WORK TO COMPLETE - Return the lines below in which the string "computer" occurs.

RECORDED INFORMATION -
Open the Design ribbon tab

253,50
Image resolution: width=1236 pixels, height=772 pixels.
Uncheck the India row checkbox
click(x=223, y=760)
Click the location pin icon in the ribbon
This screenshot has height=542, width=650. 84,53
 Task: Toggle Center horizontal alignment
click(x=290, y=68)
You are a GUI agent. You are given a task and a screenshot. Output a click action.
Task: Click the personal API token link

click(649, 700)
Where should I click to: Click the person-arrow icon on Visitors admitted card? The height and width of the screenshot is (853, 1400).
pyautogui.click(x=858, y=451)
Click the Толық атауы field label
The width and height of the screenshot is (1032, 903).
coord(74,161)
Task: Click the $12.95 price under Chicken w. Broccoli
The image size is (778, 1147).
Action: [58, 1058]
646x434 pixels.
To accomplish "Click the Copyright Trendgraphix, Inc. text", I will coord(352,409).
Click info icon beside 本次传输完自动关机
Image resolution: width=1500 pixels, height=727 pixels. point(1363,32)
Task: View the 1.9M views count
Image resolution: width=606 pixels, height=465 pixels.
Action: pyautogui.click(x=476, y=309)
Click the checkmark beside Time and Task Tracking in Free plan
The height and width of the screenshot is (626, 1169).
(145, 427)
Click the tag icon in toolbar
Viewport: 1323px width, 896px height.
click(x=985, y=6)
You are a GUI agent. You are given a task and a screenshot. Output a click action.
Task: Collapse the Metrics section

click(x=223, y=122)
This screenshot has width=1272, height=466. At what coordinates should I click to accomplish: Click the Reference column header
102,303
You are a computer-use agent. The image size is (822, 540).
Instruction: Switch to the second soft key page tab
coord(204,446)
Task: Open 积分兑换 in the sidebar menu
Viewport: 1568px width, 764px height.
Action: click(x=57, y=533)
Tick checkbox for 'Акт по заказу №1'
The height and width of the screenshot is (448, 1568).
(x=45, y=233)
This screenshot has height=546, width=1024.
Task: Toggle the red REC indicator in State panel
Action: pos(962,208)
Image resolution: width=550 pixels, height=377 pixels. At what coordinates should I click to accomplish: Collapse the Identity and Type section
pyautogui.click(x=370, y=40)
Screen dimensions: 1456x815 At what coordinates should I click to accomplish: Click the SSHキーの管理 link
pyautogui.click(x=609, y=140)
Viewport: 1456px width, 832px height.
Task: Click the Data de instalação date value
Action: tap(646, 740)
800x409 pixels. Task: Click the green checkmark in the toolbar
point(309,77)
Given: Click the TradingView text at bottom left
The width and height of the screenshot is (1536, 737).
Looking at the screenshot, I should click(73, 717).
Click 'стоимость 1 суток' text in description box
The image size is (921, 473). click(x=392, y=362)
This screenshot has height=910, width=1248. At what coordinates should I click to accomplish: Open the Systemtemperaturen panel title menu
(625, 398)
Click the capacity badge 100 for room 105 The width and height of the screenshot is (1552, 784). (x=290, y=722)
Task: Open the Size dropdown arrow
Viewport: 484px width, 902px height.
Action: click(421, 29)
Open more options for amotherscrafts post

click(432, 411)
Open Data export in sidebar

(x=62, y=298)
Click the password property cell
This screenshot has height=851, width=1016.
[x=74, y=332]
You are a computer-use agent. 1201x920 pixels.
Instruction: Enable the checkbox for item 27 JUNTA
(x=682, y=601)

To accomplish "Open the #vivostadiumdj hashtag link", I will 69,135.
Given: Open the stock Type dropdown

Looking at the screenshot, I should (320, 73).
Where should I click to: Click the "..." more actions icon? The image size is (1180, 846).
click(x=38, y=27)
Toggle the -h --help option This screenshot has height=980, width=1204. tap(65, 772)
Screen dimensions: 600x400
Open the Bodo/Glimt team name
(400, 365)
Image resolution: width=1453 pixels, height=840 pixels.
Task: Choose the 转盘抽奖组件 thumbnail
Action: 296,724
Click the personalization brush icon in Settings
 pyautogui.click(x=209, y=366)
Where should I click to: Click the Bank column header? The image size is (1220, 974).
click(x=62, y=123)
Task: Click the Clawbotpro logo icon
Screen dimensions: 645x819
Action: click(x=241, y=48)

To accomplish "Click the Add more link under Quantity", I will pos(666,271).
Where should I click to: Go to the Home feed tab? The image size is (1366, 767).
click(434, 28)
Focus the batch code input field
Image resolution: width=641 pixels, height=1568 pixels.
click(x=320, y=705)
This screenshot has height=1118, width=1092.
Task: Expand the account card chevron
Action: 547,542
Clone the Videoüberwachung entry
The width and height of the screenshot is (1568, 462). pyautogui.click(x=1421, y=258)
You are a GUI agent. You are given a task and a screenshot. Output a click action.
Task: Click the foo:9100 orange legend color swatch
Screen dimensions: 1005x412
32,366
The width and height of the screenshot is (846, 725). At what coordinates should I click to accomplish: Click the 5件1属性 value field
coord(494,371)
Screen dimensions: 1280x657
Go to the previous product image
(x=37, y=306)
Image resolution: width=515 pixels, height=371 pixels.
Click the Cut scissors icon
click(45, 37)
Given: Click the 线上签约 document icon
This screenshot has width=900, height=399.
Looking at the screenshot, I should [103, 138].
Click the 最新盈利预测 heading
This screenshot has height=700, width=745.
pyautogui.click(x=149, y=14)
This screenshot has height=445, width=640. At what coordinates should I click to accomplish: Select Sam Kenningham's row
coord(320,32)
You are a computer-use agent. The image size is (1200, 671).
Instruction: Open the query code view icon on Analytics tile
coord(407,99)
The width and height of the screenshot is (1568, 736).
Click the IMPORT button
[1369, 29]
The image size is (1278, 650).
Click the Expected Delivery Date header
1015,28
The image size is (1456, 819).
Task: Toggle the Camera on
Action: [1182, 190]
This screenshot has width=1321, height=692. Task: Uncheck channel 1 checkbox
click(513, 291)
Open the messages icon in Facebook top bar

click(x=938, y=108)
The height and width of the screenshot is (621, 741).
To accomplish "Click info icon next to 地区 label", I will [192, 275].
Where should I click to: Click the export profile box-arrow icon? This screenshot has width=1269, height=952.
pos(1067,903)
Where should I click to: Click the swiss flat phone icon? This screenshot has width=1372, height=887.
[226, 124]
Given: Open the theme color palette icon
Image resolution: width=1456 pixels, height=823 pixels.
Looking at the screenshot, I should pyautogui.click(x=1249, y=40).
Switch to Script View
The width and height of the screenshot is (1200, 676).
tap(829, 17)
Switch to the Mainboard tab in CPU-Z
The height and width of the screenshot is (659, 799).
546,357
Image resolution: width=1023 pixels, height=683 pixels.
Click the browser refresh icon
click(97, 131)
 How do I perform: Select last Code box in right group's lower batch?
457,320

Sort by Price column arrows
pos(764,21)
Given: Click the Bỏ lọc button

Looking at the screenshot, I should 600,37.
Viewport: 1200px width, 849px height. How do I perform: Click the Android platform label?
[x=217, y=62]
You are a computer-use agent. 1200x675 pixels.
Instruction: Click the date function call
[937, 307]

EXPECTED ANSWER -
You are a computer-use agent. The image size is (822, 540).
You are a computer-use agent. 1201x920 pixels.
You are a computer-use agent. The image size is (1200, 671).
You are a computer-use agent. 1200x675 pixels.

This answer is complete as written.